▶ [Document segment]
(begin)
16 September 2015

the stench of a thousand yesterdays.

I have a particularly strong sniffer. You should probably know that about me. I wouldn't call it a claim-to-fame, but it's certainly a claim-to-idiosyncrasy. 

For example, I was the only person in the office who detected the very faint smell of natural gas a few years ago; everyone else was quite content to spend the rest of the workday toiling away indifferently in a building that could conceivably blow up like a Michael Bay set piece at any moment. (I'm probably just exaggerating in the interest of assigning superhero attributes to my schnoz, but it's the only thing I have.)  

A few weeks ago, facilitated by these unnatural powers, I smelled something I hadn't smelled in a long time. I was sitting at my desk, seeming to be working, as is my wont, when I briefly picked up a scent that reminded me of my grade school. I can only speculate what the 'recipe' for that scent might contain—perhaps paper products, cleaning supplies, a dash of mustiness, maybe even mildew—but suddenly there it was... and it was unmistakable.
(end)
▶ [Supplied material]
(begin)
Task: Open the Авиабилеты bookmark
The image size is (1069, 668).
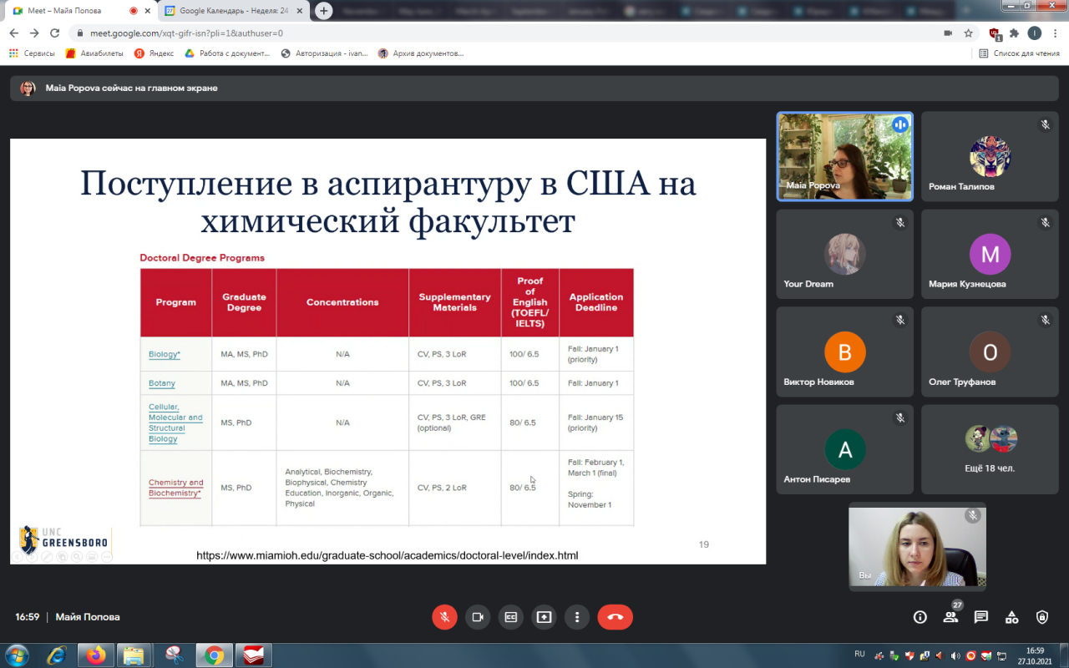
(end)
▶ [List of tasks]
A - Answer these about the post on smell:
(i) What date appears at the top?
(ii) What did the writer detect in the office a few years ago?
(iii) What did the scent the writer noticed a few weeks ago bring to mind?
B - Copy out the post on smell word for word, everything from "I have a particularly" down to "thing I have.)".
The data here was taken from a different source than the text.

▶ [Solved problems]
A -
(i) 16 September 2015
(ii) The very faint smell of natural gas
(iii) The writer's grade school

B -
I have a particularly strong sniffer. You should probably know that about me. I wouldn't call it a claim-to-fame, but it's certainly a claim-to-idiosyncrasy. 

For example, I was the only person in the office who detected the very faint smell of natural gas a few years ago; everyone else was quite content to spend the rest of the workday toiling away indifferently in a building that could conceivably blow up like a Michael Bay set piece at any moment. (I'm probably just exaggerating in the interest of assigning superhero attributes to my schnoz, but it's the only thing I have.)